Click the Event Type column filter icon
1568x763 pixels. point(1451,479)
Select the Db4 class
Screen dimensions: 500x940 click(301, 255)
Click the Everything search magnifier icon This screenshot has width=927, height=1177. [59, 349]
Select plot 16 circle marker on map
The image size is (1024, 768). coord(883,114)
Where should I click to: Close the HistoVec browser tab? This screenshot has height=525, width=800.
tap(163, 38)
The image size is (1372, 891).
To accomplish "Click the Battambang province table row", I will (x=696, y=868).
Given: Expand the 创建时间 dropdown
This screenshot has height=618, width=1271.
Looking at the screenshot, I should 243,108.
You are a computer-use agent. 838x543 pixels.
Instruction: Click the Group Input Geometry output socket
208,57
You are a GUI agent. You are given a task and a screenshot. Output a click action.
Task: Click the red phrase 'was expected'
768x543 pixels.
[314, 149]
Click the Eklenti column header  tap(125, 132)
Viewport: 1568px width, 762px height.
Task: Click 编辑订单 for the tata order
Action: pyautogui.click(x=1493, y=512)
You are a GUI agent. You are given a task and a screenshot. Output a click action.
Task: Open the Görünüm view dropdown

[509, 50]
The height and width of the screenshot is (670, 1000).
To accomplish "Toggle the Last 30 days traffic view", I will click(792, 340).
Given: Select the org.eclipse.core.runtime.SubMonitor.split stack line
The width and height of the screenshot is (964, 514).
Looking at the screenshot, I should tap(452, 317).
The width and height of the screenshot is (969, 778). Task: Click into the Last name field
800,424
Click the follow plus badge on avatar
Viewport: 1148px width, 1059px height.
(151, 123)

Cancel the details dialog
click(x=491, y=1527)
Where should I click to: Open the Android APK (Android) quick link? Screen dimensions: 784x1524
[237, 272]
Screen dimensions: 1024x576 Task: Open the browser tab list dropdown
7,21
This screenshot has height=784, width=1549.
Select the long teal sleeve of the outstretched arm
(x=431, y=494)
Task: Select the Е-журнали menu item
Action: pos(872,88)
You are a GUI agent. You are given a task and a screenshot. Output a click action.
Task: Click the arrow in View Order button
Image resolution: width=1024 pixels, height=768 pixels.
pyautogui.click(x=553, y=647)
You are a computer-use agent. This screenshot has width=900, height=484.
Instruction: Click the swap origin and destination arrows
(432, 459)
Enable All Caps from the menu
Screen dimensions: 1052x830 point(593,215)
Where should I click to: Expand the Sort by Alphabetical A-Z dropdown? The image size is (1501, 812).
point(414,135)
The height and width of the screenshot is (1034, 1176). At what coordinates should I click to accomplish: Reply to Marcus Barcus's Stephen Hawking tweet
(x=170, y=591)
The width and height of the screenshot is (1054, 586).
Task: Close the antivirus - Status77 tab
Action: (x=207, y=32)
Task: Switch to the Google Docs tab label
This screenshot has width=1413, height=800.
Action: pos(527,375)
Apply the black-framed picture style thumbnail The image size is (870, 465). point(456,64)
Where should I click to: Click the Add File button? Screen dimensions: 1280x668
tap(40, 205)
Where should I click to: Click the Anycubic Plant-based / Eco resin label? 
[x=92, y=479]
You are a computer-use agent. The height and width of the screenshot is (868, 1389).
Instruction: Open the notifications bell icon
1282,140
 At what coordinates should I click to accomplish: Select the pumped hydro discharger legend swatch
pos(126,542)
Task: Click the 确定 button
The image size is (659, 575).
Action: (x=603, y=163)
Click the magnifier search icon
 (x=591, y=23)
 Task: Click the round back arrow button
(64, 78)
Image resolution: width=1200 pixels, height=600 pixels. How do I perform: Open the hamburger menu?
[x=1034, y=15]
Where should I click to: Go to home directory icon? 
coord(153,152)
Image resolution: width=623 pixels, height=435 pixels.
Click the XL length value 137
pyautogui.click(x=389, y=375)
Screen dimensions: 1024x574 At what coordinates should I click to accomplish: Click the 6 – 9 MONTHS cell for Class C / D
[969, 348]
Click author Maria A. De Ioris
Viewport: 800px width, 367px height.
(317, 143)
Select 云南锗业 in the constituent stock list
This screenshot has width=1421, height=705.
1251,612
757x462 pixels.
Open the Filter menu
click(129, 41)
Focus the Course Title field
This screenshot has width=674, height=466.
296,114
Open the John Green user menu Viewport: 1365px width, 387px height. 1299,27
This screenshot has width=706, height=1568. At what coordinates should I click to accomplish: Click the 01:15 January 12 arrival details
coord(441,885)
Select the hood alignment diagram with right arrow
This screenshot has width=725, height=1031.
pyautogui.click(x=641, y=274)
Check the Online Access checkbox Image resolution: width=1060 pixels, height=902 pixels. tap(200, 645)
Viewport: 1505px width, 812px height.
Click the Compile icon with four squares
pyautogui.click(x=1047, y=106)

Work required: Each entry must be set down exactly as it appears.

Exercise solution:
Click the Event Type column filter icon
1568x763 pixels. point(1451,479)
Select the Db4 class
Screen dimensions: 500x940 click(301, 255)
Click the Everything search magnifier icon This screenshot has width=927, height=1177. [59, 349]
Select plot 16 circle marker on map
The image size is (1024, 768). coord(883,114)
Where should I click to: Close the HistoVec browser tab? This screenshot has height=525, width=800.
tap(163, 38)
The image size is (1372, 891).
To accomplish "Click the Battambang province table row", I will (x=696, y=868).
Given: Expand the 创建时间 dropdown
This screenshot has height=618, width=1271.
Looking at the screenshot, I should 243,108.
You are a computer-use agent. 838x543 pixels.
Instruction: Click the Group Input Geometry output socket
208,57
You are a GUI agent. You are given a task and a screenshot. Output a click action.
Task: Click the red phrase 'was expected'
768x543 pixels.
[314, 149]
Click the Eklenti column header  tap(125, 132)
Viewport: 1568px width, 762px height.
Task: Click 编辑订单 for the tata order
Action: pyautogui.click(x=1493, y=512)
You are a GUI agent. You are given a task and a screenshot. Output a click action.
Task: Open the Görünüm view dropdown

[509, 50]
The height and width of the screenshot is (670, 1000).
To accomplish "Toggle the Last 30 days traffic view", I will click(792, 340).
Given: Select the org.eclipse.core.runtime.SubMonitor.split stack line
The width and height of the screenshot is (964, 514).
Looking at the screenshot, I should tap(452, 317).
The width and height of the screenshot is (969, 778). Task: Click into the Last name field
800,424
Click the follow plus badge on avatar
Viewport: 1148px width, 1059px height.
(151, 123)

Cancel the details dialog
click(x=491, y=1527)
Where should I click to: Open the Android APK (Android) quick link? Screen dimensions: 784x1524
[237, 272]
Screen dimensions: 1024x576 Task: Open the browser tab list dropdown
7,21
This screenshot has height=784, width=1549.
Select the long teal sleeve of the outstretched arm
(x=431, y=494)
Task: Select the Е-журнали menu item
Action: pos(872,88)
You are a GUI agent. You are given a task and a screenshot. Output a click action.
Task: Click the arrow in View Order button
Image resolution: width=1024 pixels, height=768 pixels.
pyautogui.click(x=553, y=647)
You are a computer-use agent. This screenshot has width=900, height=484.
Instruction: Click the swap origin and destination arrows
(432, 459)
Enable All Caps from the menu
Screen dimensions: 1052x830 point(593,215)
Where should I click to: Expand the Sort by Alphabetical A-Z dropdown? The image size is (1501, 812).
point(414,135)
The height and width of the screenshot is (1034, 1176). At what coordinates should I click to accomplish: Reply to Marcus Barcus's Stephen Hawking tweet
(x=170, y=591)
The width and height of the screenshot is (1054, 586).
Task: Close the antivirus - Status77 tab
Action: (x=207, y=32)
Task: Switch to the Google Docs tab label
This screenshot has width=1413, height=800.
Action: pos(527,375)
Apply the black-framed picture style thumbnail The image size is (870, 465). point(456,64)
Where should I click to: Click the Add File button? Screen dimensions: 1280x668
tap(40, 205)
Where should I click to: Click the Anycubic Plant-based / Eco resin label? 
[x=92, y=479]
You are a computer-use agent. The height and width of the screenshot is (868, 1389).
Instruction: Open the notifications bell icon
1282,140
 At what coordinates should I click to accomplish: Select the pumped hydro discharger legend swatch
pos(126,542)
Task: Click the 确定 button
The image size is (659, 575).
Action: (x=603, y=163)
Click the magnifier search icon
 (x=591, y=23)
 Task: Click the round back arrow button
(64, 78)
Image resolution: width=1200 pixels, height=600 pixels. How do I perform: Open the hamburger menu?
[x=1034, y=15]
Where should I click to: Go to home directory icon? 
coord(153,152)
Image resolution: width=623 pixels, height=435 pixels.
Click the XL length value 137
pyautogui.click(x=389, y=375)
Screen dimensions: 1024x574 At what coordinates should I click to accomplish: Click the 6 – 9 MONTHS cell for Class C / D
[969, 348]
Click author Maria A. De Ioris
Viewport: 800px width, 367px height.
(317, 143)
Select 云南锗业 in the constituent stock list
This screenshot has width=1421, height=705.
1251,612
757x462 pixels.
Open the Filter menu
click(129, 41)
Focus the Course Title field
This screenshot has width=674, height=466.
296,114
Open the John Green user menu Viewport: 1365px width, 387px height. 1299,27
This screenshot has width=706, height=1568. At what coordinates should I click to accomplish: Click the 01:15 January 12 arrival details
coord(441,885)
Select the hood alignment diagram with right arrow
This screenshot has width=725, height=1031.
pyautogui.click(x=641, y=274)
Check the Online Access checkbox Image resolution: width=1060 pixels, height=902 pixels. tap(200, 645)
Viewport: 1505px width, 812px height.
Click the Compile icon with four squares
pyautogui.click(x=1047, y=106)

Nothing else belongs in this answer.